TEXTO EM ESTUDO =
——
Com rigor, clareza, precisão de estilo e segurança nas fontes, o livro chega a causar comoção em várias passagens, sobretudo nos trechos que revelam as mazelas da supremacia do homem-algoz-poderoso em relação aos animais-vítimas-vulneráveis. Enquanto a linha de produção segue implacável na fila da degola nas granjas e matadouros, quase ninguém se importa com a forma pela qual a carne chega aos açougues, supermercados e lugares de comilança. Poucos veem que os condenados são como nós: têm dois olhos, dois ouvidos e uma boca... E os mesmos órgãos vitais. A crueldade dos experimentos nazistas nos judeus, que incluiu testes realizados em pessoas humanas com deficiência, exterminou em massa, nas câmaras de gás, crianças, idosos, homossexuais e outras pessoas tidas como indesejáveis ou proscritas. Isso tudo não escapa do olhar crítico da autora, haja vista as inegáveis analogias entre a “limpeza racial nazista” e a vida de servidão e castigos imposta a tantas espécies. Trazida ao tempo atual, tal reflexão se volta ao papel do Estado, das autoridades constituídas e da sociedade civil como um todo, para que se considere a dignidade dos animais enquanto seres sencientes integrantes de uma comunidade ecoética e, assim, se atenda aos apelos silenciados de outras vidas que vivem e querem viver.
——
LISTAGEM DE DADOS =
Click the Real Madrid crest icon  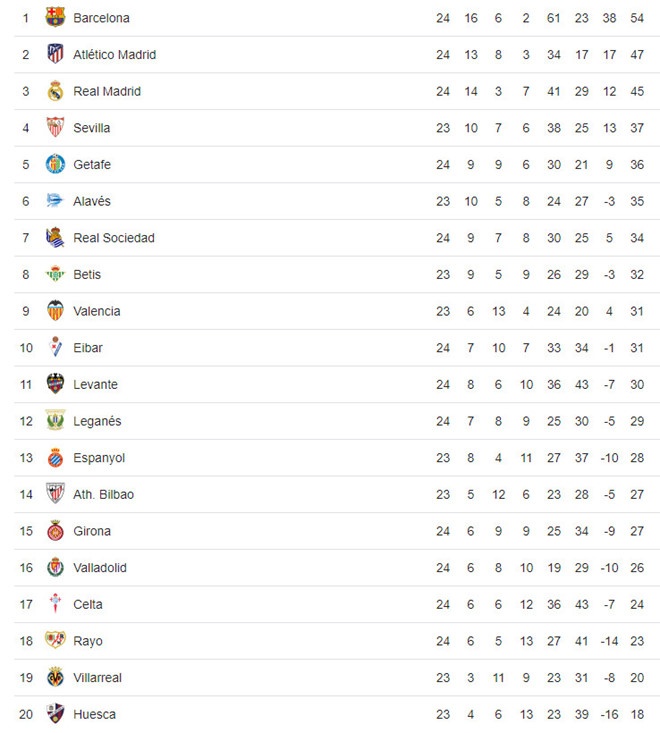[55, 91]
——
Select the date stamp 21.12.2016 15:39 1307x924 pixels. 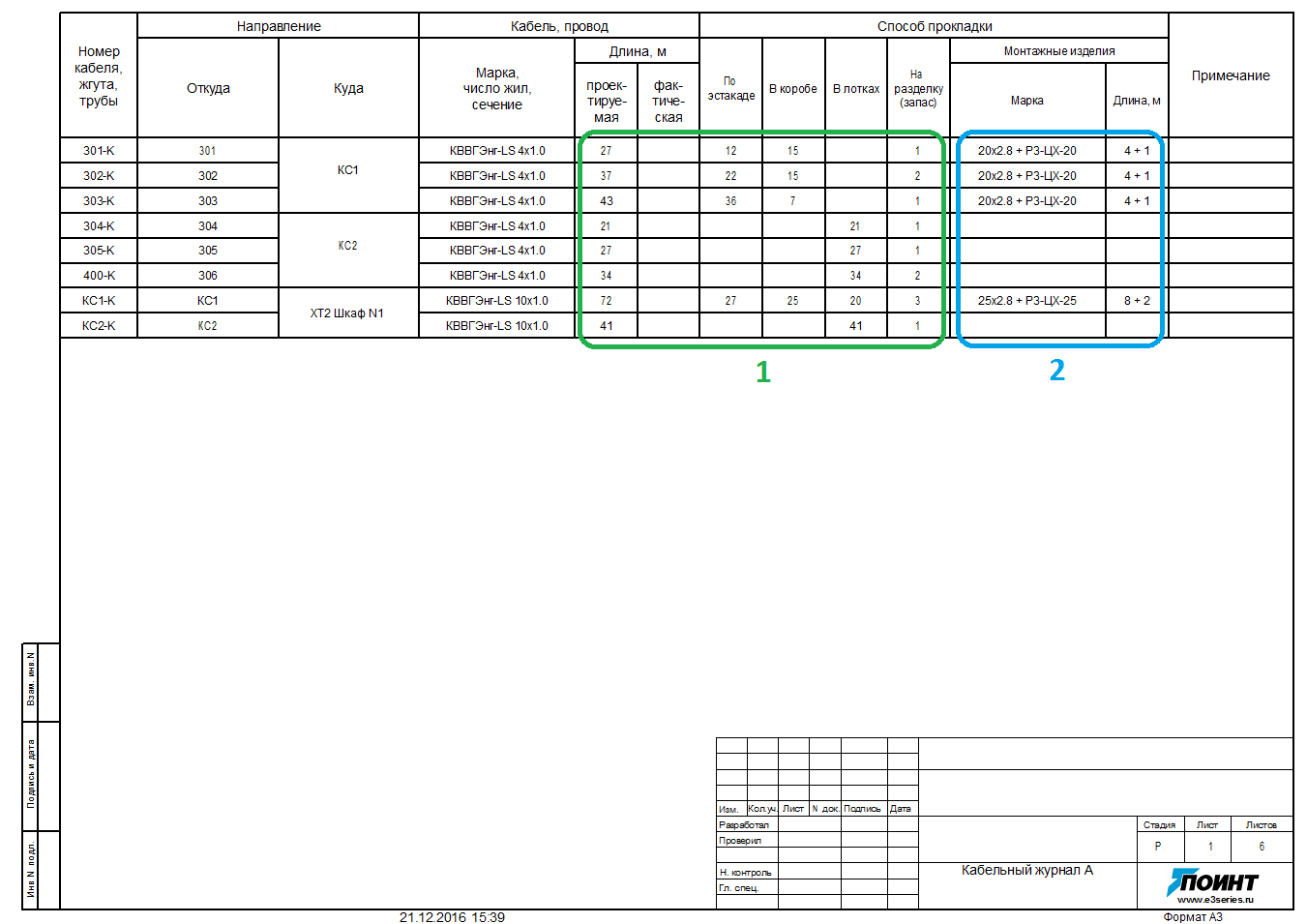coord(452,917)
——
ENUNCIADO DA TAREFA =
Por favor, responda às três perguntas a seguir com base no texto em estudo.
(a) Onde a linha de produção segue implacável na fila da degola?
(b) Segundo o texto, o que os condenados têm em comum conosco?
(c) Como a reflexão propõe que se considere a dignidade dos animais?

RESPOSTA DA TAREFA =
(a) Nas granjas e matadouros.
(b) Têm dois olhos, dois ouvidos e uma boca, e os mesmos órgãos vitais.
(c) Enquanto seres sencientes integrantes de uma comunidade ecoética.